Tuberculin skin test Most deaths in patients with HIV who are on antiretroviral therapy are now attributed to other causes and not to AIDS. HIV infection increases the risk of a number of non-AIDS-related diseases, including liver disease, renal disease, cardiovascular disease, and certain malignancies. With that in mind, preventive health care is an important component of treating the patient with HIV infection and differs somewhat from preventive care in a patient without HIV infection. Routine sex- and age-specific preventive screenings should be done in patients with HIV infection, but there are additional screenings and differences in the frequency of screenings that need to be considered for these patients. Screening for cardiovascular risk is recommended with more frequency in patients with HIV. Fasting lipid profile and glucose or hemoglobin A1C should be monitored at baseline and then every 6-12 months. Bone density testing is recommended in both men and women with HIV, with women being screened after menopause and men being screened after age 50 years. Cervical cancer screening in women with HIV is more frequent than in those without. There are some differences in vaccination recommendations for patients with HIV, especially those with a CD4 count less than 200 cells/microL who cannot receive live vaccinations. Tuberculosis screening after HIV diagnosis should be done in all patients. Those without a history of tuberculosis or positive screening are important to screen because tuberculosis can occur with any CD4 level. Fecal occult blood testing (A) or colonoscopy for colon cancer screening is recommended for patients with HIV starting at age 50 years, or younger if there is a family history that merits earlier screening. Low-dose computed tomography of the chest (B) is used to screen patients for lung cancer starting at age 55 years when there is a 30 pack-year history of smoking and current smoking or a history of quitting in the last 15 years. Mammogram (C) is the diagnostic tool of choice to screen for breast cancer in women starting at age 40-50 years. HIV infection does not change the initiation and frequency of recommendations for colon cancer screening, lung cancer screening, or breast cancer screening. Question: True or false: prophylaxis against opportunistic infections is recommended for all patients with HIV. Answer: False.

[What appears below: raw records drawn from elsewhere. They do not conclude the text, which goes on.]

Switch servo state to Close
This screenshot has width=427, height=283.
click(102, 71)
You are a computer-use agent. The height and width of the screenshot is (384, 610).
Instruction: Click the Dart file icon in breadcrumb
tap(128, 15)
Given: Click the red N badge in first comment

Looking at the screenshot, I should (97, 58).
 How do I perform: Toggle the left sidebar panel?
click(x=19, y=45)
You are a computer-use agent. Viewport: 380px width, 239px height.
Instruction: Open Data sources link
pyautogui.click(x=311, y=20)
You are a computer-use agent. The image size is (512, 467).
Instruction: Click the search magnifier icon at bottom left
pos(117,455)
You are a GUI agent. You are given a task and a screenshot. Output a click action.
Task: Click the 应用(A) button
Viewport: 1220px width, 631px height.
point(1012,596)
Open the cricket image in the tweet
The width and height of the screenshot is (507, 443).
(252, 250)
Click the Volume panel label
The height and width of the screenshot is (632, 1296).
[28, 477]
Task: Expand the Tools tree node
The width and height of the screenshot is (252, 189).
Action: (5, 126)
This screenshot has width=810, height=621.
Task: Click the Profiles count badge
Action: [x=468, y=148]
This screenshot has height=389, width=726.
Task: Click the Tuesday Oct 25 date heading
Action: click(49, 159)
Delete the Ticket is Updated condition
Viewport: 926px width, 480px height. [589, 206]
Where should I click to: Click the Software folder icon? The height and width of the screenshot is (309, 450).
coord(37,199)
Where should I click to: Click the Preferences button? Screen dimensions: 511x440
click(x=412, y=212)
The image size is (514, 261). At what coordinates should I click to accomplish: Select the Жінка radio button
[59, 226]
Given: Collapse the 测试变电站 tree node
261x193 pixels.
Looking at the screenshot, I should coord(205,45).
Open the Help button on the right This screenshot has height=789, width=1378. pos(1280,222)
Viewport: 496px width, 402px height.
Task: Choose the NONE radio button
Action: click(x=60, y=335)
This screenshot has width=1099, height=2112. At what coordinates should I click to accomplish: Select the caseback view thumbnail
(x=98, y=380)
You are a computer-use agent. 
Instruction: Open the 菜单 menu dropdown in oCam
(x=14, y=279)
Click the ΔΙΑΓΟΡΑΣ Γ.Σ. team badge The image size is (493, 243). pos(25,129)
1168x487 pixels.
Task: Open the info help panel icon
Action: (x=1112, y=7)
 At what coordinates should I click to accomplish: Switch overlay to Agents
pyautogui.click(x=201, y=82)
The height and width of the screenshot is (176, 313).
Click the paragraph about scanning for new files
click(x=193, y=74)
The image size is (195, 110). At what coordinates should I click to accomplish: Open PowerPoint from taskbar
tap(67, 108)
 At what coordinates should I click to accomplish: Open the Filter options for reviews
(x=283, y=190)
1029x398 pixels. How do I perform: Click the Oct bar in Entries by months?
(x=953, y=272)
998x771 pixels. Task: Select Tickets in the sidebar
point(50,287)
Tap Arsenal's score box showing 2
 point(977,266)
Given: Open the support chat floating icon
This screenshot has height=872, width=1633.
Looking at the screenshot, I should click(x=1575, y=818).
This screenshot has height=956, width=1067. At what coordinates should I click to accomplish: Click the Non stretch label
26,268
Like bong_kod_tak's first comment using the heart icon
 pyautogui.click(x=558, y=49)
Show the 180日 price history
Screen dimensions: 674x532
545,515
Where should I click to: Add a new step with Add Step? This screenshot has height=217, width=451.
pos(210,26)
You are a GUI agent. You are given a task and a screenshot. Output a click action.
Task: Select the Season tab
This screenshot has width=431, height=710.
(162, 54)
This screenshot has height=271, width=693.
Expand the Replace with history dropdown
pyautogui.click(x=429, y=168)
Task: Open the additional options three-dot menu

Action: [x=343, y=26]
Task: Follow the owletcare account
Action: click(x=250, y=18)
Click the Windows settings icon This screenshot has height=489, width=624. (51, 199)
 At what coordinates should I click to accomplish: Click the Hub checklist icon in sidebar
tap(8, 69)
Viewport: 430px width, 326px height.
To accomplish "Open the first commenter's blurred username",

A 35-year-old woman with central obesity, a large hump in her supraclavicular area, striae of her skin, and easy bruising presents to the health clinic for worsening proximal muscle weakness. She is noted to be hypertensive, has gained weight, and has darkening of the skin on the back of her neck with a velvety texture. She is also noted to have hirsutism and acne on her face. Laboratory studies show a normal glucose level and hypokalemia. High-dose dexamethasone suppression test shows ACTH suppression, and an MRI shows a pituitary adenoma. What is the best clinical intervention for this patient, based on the most likely diagnosis? Adrenalectomy Ketoconazole Steroid taper Transsphenoidal surgery

Transsphenoidal surgery Cushing disease is caused by excess ACTH produced most commonly by a benign pituitary adenoma. Increased ACTH causes excess cortisol and glucocorticoid production, resulting in the clinical manifestations of Cushing disease. Symptoms include truncal obesity, moon facies, buffalo hump, wasting of extremity muscles, proximal muscle weakness, and striae of the abdomen. Patients can also develop hypertension, weight gain, hirsutism, acanthosis nigricans, and acne. Diagnosis of Cushing disease is made by high-dose dexamethasone suppression test, which will show ACTH suppression, ruling out other causes of increased ACTH or cortisol production. MRI of the brain can show a pituitary mass, which is suggestive of Cushing disease. Treatment is transsphenoidal surgery to remove the pituitary adenoma. Question: What is the most common cause of Cushing syndrome? Answer: Long-term high-dose corticosteroid therapy.